Researchers at the University of Alberta in Canada set out to determine the extent of pee contamination in swimming pools and concluded that a commercial-size swimming pool likely contains almost 20 gallons of urine. They said a residential pool probably holds about two gallons.
It is no surprise to Marilyn Christian with Harris County Public Health: “I've seen way too many parties where nobody leaves the pool for a long time.”
Director of Disease Control Dr. Brian Reed, said “this is a big body of water, chances are you're not going to know.”
The presence of pee in your pool isn't just gross; it raises health concerns.
“There are different types of bacteria and parasites that can live for hours to days depending on the time of which the pool was treated. So, if you ingest untreated pool water that has some of this bacteria, you can get sick,” Reed said.

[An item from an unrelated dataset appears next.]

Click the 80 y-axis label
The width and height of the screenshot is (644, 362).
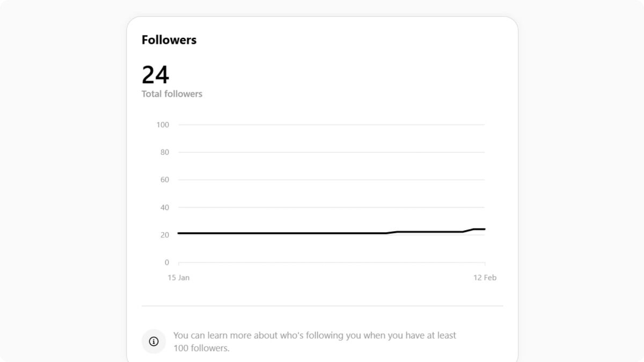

Illnesses include upset stomach and diarrhea, he said, but if a pool is treated properly you should be safe.
Christian is making sure of it.
“I wish there was a test I could do! But no, fact is there is not. I’m used to people telling me if you pee in the pool it's going to turn red and everything but… all a myth,” she said.
She cannot flat out test for urine in pools, but she makes sure pools have several important chemicals to kill germs and bacteria.
The public health department said a big part of the problem is that bodily fluids like urine, feces and sweat can counteract the chemicals keeping you safe. Therefore, the solution mostly depends on you. They recommend a good rinse-off before jumping in so the chemicals can work with ease.
Reed also said a rinse before swimming will help remove hairspray, lotions and perfumes which may contain chemicals that make chlorine work harder. He said chlorine’s job should be to kill harmful bacteria, not the chemicals swimmers have on their bodies.